La nouvelle est apparue à la fin du mois d’août : Tesla offrait une chance aux acheteurs de voitures électriques qui avaient commandé une Model 3 Standard Range+ de recevoir leur voiture plus tôt. Le même mois, il est apparu que les commandes passées pour des Model 3 moins chères ne seraient pas satisfaites avant 2022. Et il en allait de même pour les versions de la Model Y de Tesla à autonomie standard. (Le mois dernier, Tesla a renommé les modèles Standard Range, qui sont désormais simplement appelés Rear Wheel Drive).

La nouvelle option permettrait à Tesla de livrer ses Model 3 les moins chers plus rapidement, avec une pénalité de seulement 10 miles sur l’évaluation de l’autonomie par l’EPA : 253 miles contre 263 miles, pour le même prix d’achat. En retour, Tesla pourrait vraisemblablement transférer une plus grande partie de ses batteries traditionnelles vers le modèle Y, un crossover compact qui se vend très bien.

Jusqu’à cet été, toutes les Model 3 et Model Y vendues en Amérique du Nord étaient alimentées par des batteries composées de milliers de petites cellules cylindriques, utilisant une chimie nickel-cobalt-aluminium (ou NCA), provenant de la Gigafactory de Tesla au Nevada. Le nouveau pack utilise non seulement une chimie différente, appelée lithium-fer-phosphate (ou LiFP), mais les cellules elles-mêmes sont prismatiques, ce qui signifie que le contenu du boîtier de la batterie est entièrement différent.

Le pack de substitution est loin d’être une quantité inconnue.
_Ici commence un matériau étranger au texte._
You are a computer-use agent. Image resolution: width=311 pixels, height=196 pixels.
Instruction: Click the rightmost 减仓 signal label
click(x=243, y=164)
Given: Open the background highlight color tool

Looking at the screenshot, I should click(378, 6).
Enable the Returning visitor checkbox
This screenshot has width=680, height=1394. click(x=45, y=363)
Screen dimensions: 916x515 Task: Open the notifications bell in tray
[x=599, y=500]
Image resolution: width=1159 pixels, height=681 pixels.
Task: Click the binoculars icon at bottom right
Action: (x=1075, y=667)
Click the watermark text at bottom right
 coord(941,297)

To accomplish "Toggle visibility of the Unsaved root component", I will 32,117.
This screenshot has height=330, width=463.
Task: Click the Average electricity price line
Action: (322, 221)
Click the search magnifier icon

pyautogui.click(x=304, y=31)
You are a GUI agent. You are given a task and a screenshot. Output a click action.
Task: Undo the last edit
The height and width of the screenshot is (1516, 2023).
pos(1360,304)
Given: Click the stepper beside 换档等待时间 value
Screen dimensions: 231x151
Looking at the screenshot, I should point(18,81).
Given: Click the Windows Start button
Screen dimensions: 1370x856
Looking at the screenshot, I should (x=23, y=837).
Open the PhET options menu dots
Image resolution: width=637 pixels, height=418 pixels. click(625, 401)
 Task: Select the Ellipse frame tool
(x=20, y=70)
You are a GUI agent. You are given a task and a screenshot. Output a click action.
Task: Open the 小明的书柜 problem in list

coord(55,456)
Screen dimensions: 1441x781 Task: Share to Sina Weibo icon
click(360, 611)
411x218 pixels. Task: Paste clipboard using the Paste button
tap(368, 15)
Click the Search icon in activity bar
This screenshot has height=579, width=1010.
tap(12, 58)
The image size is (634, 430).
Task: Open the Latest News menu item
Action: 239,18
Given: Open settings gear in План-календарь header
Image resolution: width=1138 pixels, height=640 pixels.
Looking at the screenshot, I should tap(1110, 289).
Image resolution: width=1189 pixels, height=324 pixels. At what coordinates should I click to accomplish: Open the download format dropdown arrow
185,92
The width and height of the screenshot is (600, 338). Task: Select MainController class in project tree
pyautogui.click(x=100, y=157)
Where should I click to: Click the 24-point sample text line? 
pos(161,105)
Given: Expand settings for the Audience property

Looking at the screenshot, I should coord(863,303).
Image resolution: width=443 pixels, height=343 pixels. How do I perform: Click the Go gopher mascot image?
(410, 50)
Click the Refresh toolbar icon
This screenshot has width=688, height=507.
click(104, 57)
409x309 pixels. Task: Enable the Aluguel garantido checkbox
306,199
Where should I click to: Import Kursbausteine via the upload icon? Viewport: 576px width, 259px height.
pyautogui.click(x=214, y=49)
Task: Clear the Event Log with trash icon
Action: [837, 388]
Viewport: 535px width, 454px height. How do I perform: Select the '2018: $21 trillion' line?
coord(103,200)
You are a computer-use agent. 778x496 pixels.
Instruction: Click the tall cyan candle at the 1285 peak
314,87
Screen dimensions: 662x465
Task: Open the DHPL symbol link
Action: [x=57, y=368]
Les packs de batteries à cellules prismatiques sont de loin les plus répandus en Chine. Comme l’ont noté les analystes et les propriétaires de Tesla, elles sont utilisées dans tous les modèles Tesla de la gamme standard construits dans l’usine de Shanghai. L’usine chinoise exporte également des modèles Tesla de gamme inférieure vers l’Europe.

Tesla avait prévu ce changement lors de son événement Battery Day en septembre, au cours duquel le PDG Elon Musk avait suggéré que la société pourrait utiliser le LiFP pour les modèles à faible coût. Alors qu’elle s’efforce de réduire la quantité de cobalt coûteux dans ses cellules – comme l’a fait GM, avec 70 % de cobalt en moins dans les prochaines cellules Ultium qu’elle a développées conjointement avec LG Chem – elle tentera d’intégrer davantage de nickel dans ses futurs produits chimiques.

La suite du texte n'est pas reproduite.